Show de horrores

sexta-feira, 22 de outubro de 2010



Depois de me casar eu diminui bastante a lista de blogs que eu leio. Pois, o meu tempo agora é ainda mais resumido que antes. Em meados de abril de 2009, eu já tinha abandonado a leitura dos feeds, pois a lista de blogs que eu seguia era imensa. Como estava planejando meu casamento, mantive o meu foco em blogs que tratavam desse assunto.

Agora, depois de casada, enquanto me adapto a nova rotina que se apresenta a alguém quando sai do estado civil: solteira para o estado: casada (vulgo dona de casa e /ou rainha do lar), voltei à leitura dos blogs que acompanhava com mais frequência, como o da Lectícia e o da Mariana.  A Lec fez faculdade comigo conheço pessoalmente, mas quase nunca ligo para ela e assim segue a nossa amizade, mesmo com a minha grandissísima cara-de-pau, típica das pessoas que desaparecem e surgem do nada com total desenvoltura. Já a Mariana eu não conheço pessoalmente. Todavia, leio muito o blog dela, porque conta com a maior naturalidade as aventuras da vida de uma mãe sem prática. Acho um blog delicioso de ler. E colocando em dia tudo que eu não lia desde 2009, vi um post sobre Concursos de Beleza Infantil.  Este post indicava o blog Diga não à erotização infantil. Visitei o blog, li o post citado pela Mariana e vi oseguinte vídeo, que mostra os bastidores dos concursos de beleza infantil.
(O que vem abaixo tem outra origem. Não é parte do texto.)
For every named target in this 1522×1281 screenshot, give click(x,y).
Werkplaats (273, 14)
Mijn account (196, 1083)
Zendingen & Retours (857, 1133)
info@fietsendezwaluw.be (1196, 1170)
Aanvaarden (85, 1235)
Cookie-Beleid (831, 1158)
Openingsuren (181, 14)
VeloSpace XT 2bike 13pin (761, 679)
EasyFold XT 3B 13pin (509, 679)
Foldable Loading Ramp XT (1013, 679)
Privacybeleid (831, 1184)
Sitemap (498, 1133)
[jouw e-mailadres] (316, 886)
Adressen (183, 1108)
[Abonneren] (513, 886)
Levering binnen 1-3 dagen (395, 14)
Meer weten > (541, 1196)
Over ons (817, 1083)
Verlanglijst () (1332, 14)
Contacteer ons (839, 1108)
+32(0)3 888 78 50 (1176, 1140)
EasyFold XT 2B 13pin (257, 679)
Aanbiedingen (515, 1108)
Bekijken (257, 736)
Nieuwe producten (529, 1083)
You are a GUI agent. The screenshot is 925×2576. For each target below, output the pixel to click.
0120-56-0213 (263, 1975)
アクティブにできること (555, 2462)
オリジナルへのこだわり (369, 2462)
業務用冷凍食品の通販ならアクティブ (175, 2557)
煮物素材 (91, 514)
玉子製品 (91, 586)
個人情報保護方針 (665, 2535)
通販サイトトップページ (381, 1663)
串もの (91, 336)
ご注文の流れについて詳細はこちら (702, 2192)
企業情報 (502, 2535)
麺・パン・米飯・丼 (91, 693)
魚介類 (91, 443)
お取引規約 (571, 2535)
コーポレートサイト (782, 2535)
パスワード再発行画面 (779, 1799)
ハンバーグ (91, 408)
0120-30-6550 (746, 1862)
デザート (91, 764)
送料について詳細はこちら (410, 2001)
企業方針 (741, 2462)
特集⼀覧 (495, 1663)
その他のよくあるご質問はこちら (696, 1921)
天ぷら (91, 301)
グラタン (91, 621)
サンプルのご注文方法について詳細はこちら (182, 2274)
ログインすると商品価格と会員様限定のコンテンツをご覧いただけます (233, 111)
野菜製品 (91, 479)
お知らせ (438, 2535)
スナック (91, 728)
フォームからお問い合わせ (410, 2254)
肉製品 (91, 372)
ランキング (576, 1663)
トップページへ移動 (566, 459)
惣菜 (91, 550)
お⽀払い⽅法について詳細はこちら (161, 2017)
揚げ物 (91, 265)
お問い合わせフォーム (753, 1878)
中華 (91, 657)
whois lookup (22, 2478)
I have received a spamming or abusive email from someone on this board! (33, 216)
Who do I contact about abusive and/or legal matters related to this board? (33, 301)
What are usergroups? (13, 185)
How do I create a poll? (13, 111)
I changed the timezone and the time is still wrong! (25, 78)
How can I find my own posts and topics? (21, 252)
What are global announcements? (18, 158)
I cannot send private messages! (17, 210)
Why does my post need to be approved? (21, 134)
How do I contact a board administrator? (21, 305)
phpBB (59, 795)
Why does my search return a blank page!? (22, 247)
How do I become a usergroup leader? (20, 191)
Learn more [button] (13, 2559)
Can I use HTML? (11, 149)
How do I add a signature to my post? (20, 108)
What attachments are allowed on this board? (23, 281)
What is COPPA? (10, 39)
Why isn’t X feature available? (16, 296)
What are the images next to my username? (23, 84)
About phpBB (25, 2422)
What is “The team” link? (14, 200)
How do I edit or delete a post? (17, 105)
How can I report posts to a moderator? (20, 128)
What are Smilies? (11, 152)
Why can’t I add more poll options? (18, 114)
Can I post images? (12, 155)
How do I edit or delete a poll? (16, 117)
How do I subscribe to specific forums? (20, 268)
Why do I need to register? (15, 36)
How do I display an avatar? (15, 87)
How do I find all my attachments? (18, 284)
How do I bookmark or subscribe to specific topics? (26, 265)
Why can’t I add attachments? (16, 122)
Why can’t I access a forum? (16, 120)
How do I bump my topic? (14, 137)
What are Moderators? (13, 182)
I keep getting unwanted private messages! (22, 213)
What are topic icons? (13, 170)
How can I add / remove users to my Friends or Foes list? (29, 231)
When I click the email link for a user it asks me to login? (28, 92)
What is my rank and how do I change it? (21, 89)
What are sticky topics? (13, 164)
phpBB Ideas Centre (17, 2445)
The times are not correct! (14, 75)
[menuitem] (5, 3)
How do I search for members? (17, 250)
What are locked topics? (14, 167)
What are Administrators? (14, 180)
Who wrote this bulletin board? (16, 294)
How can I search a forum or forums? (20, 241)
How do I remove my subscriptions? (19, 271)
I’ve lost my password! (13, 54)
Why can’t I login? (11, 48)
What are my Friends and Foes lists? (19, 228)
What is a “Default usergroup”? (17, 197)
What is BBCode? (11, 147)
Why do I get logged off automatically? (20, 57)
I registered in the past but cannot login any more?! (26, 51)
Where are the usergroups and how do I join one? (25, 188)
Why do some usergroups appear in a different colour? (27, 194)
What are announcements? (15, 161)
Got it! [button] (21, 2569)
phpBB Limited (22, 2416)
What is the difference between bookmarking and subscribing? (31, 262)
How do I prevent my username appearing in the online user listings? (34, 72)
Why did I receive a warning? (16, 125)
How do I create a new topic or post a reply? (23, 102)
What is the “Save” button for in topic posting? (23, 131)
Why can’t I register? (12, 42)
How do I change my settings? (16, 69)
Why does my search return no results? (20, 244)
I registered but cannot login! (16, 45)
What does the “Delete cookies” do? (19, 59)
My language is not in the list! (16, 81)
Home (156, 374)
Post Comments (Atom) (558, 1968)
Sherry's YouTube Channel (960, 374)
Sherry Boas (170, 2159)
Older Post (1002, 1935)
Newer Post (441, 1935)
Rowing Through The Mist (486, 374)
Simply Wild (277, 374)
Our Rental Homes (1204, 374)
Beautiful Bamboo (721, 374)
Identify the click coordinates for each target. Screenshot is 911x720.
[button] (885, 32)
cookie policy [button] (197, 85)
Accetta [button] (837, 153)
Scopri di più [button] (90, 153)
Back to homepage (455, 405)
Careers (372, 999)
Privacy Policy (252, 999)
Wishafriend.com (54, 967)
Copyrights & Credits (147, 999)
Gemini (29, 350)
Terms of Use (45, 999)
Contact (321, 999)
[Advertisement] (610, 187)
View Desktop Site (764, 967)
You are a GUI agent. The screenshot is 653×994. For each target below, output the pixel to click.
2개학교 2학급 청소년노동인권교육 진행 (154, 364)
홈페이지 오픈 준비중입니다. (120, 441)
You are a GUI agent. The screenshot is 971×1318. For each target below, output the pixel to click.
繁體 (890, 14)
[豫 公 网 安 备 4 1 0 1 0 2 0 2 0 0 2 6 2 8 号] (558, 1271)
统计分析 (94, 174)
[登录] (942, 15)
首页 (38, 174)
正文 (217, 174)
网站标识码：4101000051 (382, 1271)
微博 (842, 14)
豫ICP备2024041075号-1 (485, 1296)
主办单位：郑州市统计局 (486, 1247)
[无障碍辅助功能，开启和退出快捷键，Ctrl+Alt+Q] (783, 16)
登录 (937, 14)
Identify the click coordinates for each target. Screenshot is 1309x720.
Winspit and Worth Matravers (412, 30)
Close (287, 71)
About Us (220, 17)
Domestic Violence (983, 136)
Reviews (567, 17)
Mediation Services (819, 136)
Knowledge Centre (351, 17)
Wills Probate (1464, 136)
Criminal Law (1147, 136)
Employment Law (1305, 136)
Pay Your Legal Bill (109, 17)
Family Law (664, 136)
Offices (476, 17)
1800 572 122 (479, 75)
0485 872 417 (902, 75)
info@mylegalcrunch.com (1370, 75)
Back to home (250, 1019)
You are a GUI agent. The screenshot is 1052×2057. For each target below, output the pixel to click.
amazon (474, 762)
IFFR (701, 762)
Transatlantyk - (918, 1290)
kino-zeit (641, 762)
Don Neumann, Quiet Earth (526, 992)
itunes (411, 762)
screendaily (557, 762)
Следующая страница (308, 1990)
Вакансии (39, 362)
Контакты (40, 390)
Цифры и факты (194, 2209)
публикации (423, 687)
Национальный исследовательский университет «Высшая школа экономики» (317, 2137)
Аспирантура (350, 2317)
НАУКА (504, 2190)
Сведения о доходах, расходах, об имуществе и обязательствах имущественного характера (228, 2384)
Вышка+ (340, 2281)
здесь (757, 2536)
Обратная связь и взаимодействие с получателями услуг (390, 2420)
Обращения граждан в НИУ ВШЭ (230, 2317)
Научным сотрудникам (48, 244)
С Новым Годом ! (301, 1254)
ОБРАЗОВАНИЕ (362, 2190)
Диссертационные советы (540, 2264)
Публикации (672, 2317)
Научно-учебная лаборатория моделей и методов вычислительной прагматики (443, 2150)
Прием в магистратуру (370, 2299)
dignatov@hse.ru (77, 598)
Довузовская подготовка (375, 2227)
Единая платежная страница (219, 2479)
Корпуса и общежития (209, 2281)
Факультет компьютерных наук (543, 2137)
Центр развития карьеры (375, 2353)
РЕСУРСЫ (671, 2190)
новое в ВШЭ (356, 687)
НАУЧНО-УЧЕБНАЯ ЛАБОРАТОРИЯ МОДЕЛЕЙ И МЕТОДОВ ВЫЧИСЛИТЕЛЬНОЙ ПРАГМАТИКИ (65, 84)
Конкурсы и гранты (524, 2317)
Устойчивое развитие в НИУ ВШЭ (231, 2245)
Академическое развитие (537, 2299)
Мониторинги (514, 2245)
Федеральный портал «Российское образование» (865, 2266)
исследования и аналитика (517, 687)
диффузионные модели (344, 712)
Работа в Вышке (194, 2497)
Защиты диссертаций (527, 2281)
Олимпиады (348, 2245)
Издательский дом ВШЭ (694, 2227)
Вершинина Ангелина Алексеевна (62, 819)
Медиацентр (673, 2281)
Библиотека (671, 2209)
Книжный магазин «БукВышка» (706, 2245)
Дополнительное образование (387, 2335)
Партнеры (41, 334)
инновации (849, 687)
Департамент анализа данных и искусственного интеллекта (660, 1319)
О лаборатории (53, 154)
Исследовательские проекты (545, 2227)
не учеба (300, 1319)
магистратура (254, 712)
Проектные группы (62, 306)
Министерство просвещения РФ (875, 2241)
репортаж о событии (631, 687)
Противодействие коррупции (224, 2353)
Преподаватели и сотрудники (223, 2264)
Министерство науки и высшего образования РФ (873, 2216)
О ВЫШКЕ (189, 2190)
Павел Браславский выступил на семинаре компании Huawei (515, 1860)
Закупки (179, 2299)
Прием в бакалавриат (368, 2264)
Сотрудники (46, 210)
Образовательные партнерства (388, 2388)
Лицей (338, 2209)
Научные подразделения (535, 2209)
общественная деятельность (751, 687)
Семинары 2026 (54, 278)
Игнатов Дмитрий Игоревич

Sinceramente, nem precisava ter visto o vídeo. Eu sempre fui da seguinte opinião: Criança é gente, é um ser, uma pessoa. Não é um brinquedo ou um objeto do qual eu posso me aproveitar, me apoderar para satisfazer minhas vontades, desejos ou frustrações, ou muito menos obter lucro. Opinião polêmica? Pode ser, mas não abro mão dela. Sempre achei um absurdo aquelas crianças na televisão no Programa do Raul Gil. Esse pais não tem emprego, não? Tem que expor uma criança na Tv em troca de dinheiro? Será que falta escrúpulo?

Eu vejo a situação da seguinte forma: antes de pensar em  ser pai ou mãe, uma pessoa deve ter maturidade, deve observar, ler, pesquisar e se preparar.  Porque não é como escolher um curso no vestibular " Ah, não gostei de Administração, vou fazer Teatro, Economia ou Biologia". Uma vez  pai ou mãe, sempre pai ou mãe. Eu vejo gente muito dedicada e empenhada nesta missão, que inclusive divide pela blogosfera afora suas experiências para os principiantes. Contudo, vejo também um grupo de pessoas que faz tudo de qualquer jeito, esquece que seu filho ou filha é uma pessoa que deve ser preparada para enfrentar a vida. E faz dos filhos fonte de lucro. E eu me pergunto, o que será pior: o trauma de ser abandonado por pais que fogem à responsabilidade ou o trauma de ser usado por pais irresponsáveis e virar mais um mostrrinho com 15 minutos de fama em um concurso de beleza?

Mas, sempre tem exceções. Tem gente  que se recupera, da´a volta por cima... depois de um pouco de álcool, drogas e clínicas de reabilitação.  Não é mesmo, Drew.